1. Gather all ingredients, dice the onion, mince the garlic, rinse and drain the black beans, and drain the corn. Shred both cheeses.
2. In a large Dutch oven or deep skillet over medium-high heat, heat olive oil and brown the ground beef. Drain most of the fat, leaving a little in the pan.
3. Reduce heat to medium, add diced onion, and cook for 5–7 minutes until softened. Add minced garlic and cook for 1 minute until fragrant.

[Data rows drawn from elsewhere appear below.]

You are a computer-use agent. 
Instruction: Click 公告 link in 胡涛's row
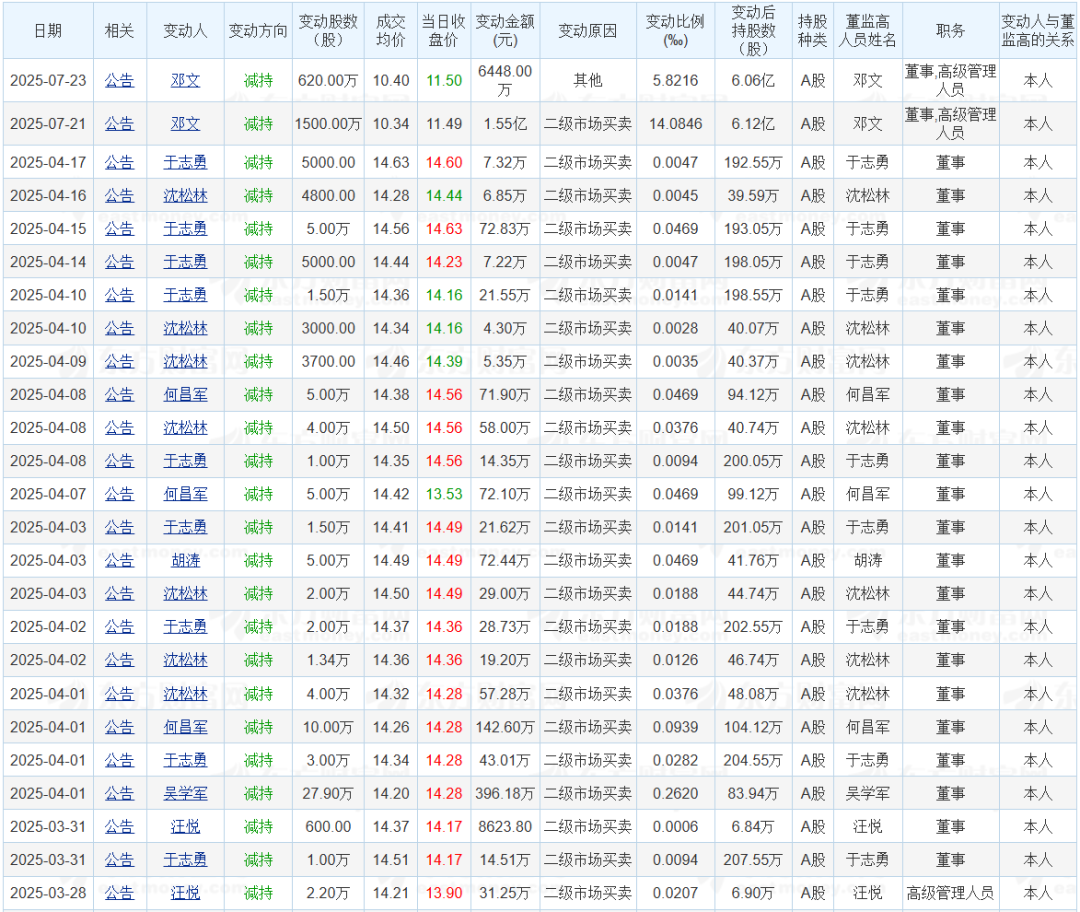(x=119, y=560)
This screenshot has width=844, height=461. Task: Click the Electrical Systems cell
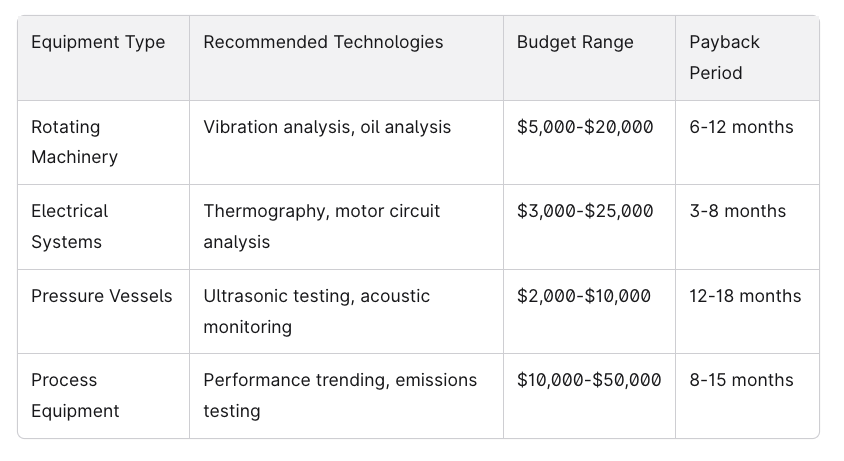pos(103,227)
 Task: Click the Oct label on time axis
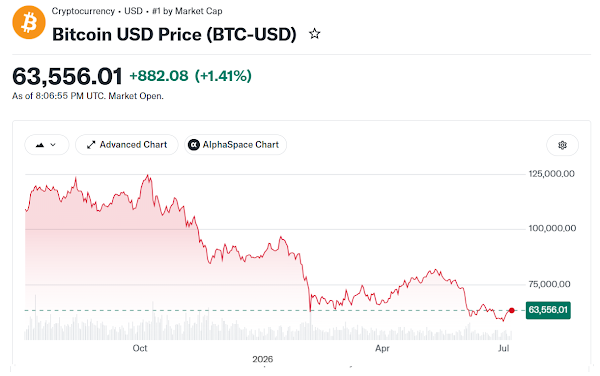click(x=140, y=348)
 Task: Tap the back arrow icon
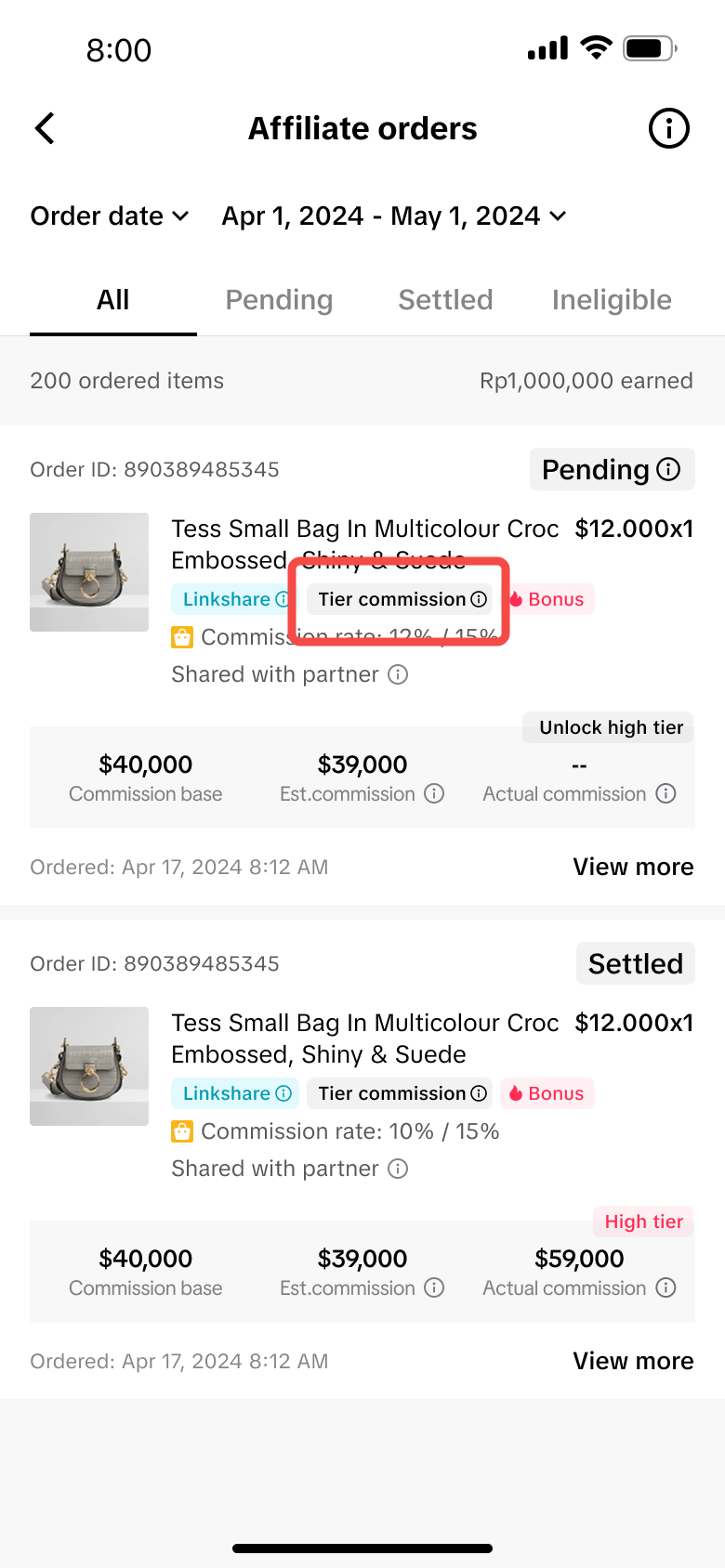(45, 128)
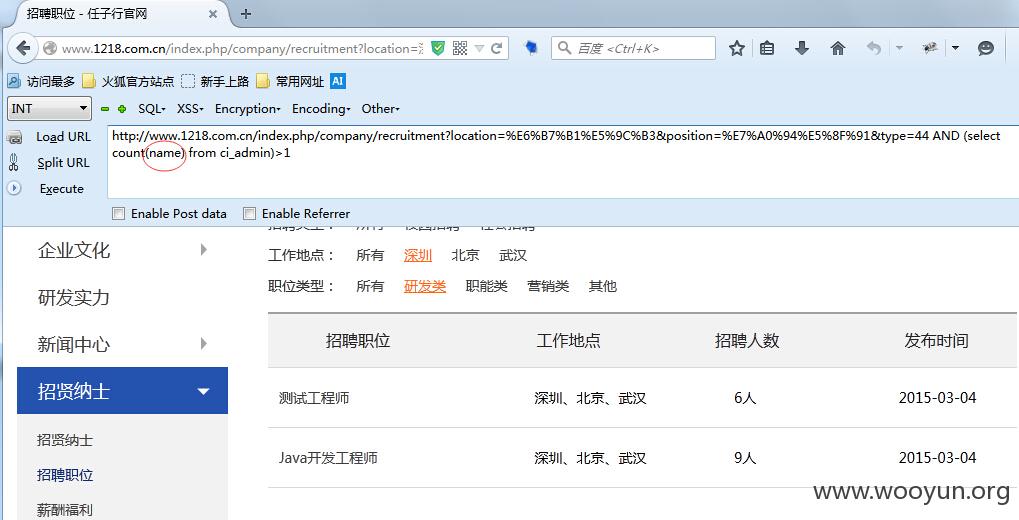Open the downloads arrow icon
The width and height of the screenshot is (1019, 520).
pyautogui.click(x=802, y=48)
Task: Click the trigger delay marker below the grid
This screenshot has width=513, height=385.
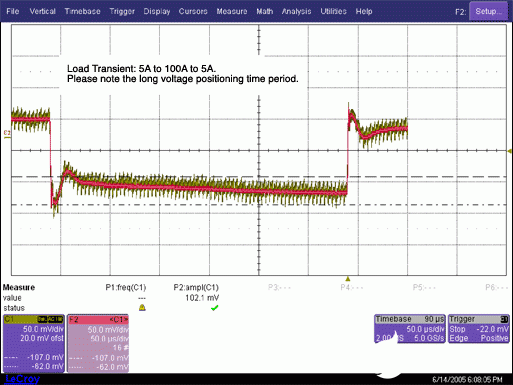Action: [x=348, y=279]
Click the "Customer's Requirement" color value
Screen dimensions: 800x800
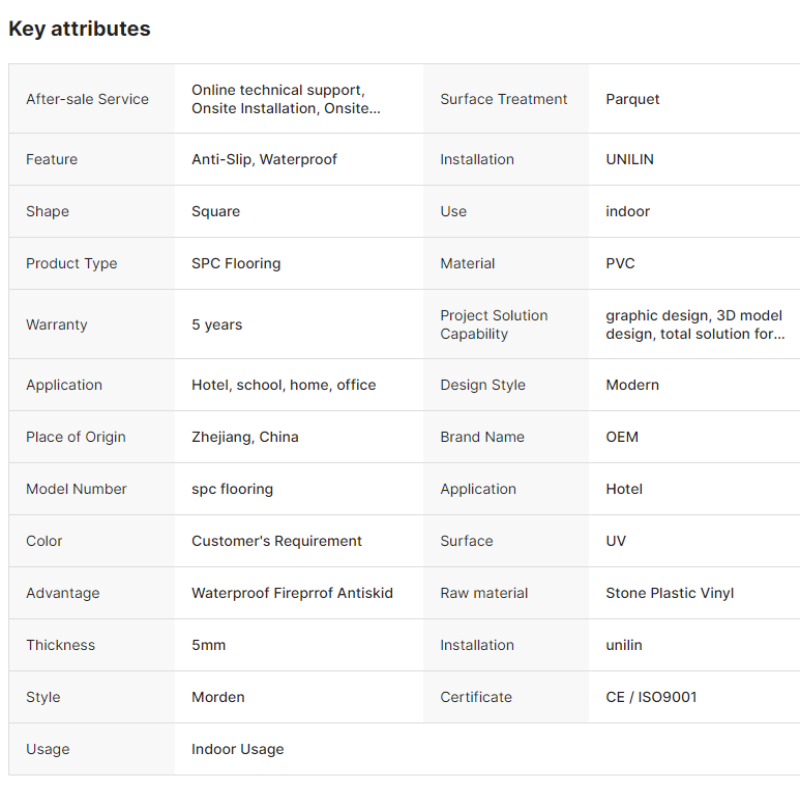(277, 541)
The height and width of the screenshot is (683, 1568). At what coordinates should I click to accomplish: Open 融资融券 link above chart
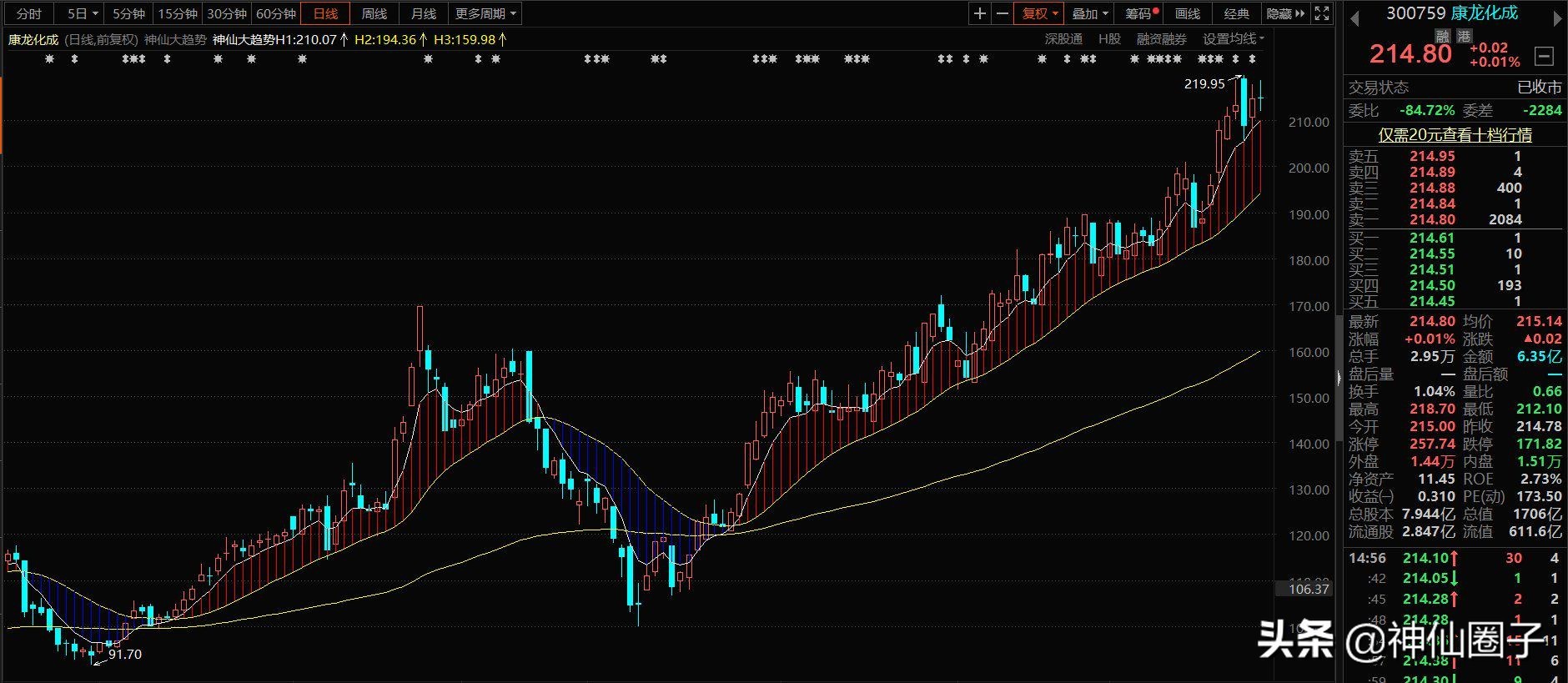click(1161, 39)
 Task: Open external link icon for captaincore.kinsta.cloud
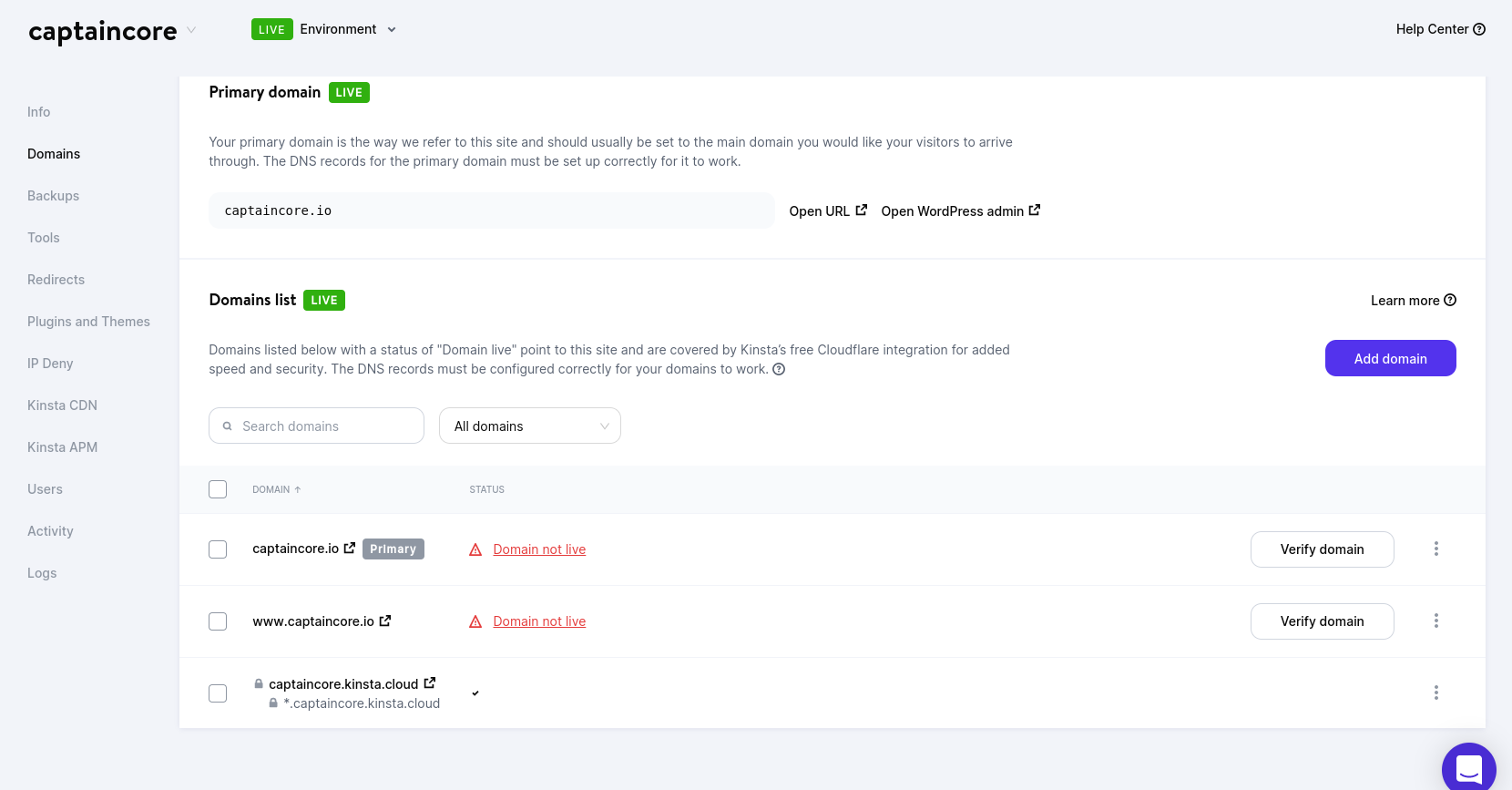click(430, 682)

4. Stir in the diced tomatoes with green chilies, tomato sauce, taco seasoning, cumin, chili powder, smoked paprika, and optional cayenne pepper. Simmer for 2–3 minutes.
5. Add the black beans, corn, beef broth, and water. Stir and bring to a gentle boil.
6. Stir in the elbow macaroni, then reduce heat to medium-low. Cover and simmer for 10–12 minutes, stirring frequently, until pasta is al dente and most liquid is absorbed.
7. Remove from heat and gradually stir in the shredded Colby Jack and Sharp Cheddar cheeses until melted and creamy.
8. Taste and season with salt and pepper as needed. Let rest uncovered for 5 minutes before serving.
9. Garnish with fresh cilantro, sour cream, green onions, avocado slices, or crushed tortilla chips if desired.
For a spicier kick, increase the cayenne pepper or add diced jalapeños.
Swap elbow macaroni for shells or rotini for a fun variation.
This one-pot recipe is great for leftovers—store in an airtight container in the fridge for up to 3 days.